I made 342% on silver—and still think it was a poor investment
Bought silver in 2013 to hedge uncertainty, sold it in 2025 after a sharp rally. The return looks impressive, but the reasons behind it, and the opportunity cost, tell a more cautionary investing story.
In the comic books I devoured as a child, the masked Lone Ranger announced his arrival in the lawless Wild West with a ringing “Hi-Yo, Silver!" Justice would soon follow, bullies would be defeated, and order restored. When the story ended, the final frame showed the Lone Ranger riding into the sunset, one last triumphant cry echoing behind him: “Hi-Yo, Silver! Away!"
When I bought silver bars at ₹55,000 per kg, however, I harboured no such illusions of heroism. I was not riding in to save anyone. My motivation was entirely selfish: to protect a slice of my savings from becoming worthless in a troubled world.

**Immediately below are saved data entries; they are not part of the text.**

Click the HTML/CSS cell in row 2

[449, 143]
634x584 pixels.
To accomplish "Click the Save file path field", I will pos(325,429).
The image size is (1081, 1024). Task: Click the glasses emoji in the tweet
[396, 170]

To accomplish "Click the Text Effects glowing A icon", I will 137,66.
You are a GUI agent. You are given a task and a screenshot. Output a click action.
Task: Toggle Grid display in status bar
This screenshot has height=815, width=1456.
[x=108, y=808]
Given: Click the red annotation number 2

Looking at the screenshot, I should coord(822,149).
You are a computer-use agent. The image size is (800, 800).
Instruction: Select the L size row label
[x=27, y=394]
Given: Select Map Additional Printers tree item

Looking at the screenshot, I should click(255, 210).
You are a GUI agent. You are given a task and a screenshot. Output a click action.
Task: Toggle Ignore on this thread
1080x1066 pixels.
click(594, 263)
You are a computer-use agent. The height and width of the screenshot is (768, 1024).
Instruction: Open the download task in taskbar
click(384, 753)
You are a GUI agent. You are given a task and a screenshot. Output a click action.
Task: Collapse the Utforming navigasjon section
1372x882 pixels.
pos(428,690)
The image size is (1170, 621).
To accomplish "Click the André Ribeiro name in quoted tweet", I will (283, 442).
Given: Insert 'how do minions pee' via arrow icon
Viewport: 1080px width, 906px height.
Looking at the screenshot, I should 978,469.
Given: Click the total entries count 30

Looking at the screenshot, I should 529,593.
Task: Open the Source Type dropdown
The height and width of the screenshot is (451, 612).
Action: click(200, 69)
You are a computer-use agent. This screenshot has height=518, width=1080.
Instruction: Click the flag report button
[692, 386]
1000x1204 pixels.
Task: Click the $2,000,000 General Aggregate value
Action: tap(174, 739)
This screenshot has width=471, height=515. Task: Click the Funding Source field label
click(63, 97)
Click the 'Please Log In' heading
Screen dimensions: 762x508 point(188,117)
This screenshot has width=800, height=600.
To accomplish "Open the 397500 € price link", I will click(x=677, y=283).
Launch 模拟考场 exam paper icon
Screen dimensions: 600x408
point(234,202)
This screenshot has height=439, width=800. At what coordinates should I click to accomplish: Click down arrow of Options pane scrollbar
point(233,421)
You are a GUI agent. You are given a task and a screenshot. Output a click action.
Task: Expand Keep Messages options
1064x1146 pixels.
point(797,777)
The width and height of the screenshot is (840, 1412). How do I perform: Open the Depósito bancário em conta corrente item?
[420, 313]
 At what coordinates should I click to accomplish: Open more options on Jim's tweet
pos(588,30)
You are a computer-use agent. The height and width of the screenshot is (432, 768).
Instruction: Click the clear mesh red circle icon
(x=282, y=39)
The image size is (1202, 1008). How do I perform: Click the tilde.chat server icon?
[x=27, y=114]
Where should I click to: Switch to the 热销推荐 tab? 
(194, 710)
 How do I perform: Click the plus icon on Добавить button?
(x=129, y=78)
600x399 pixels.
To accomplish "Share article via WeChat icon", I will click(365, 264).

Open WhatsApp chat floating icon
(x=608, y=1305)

Today, at indicative prices of around ₹2,43,000 per kg, I have sold that silver.
Selling it, I discovered, was a journey in itself. I took the bars to a recommended buyer in Mumbai’s Zaveri Bazaar. The final stretch of traffic alone consumed an hour. After showing the silver to the buyer, I was directed—silver in hand—to another location, a ten-minute walk through handcarts, bicycles, motorbikes, cars, stray dogs, and generous helpings of mud and sewage.
The weight was verified and scribbled onto a handwritten slip. Then back along the same dusty route to the original shop. The price per kilogram was quoted. The multiplication done. KYC followed—PAN card, driving licence, cancelled cheque. And finally, the sale.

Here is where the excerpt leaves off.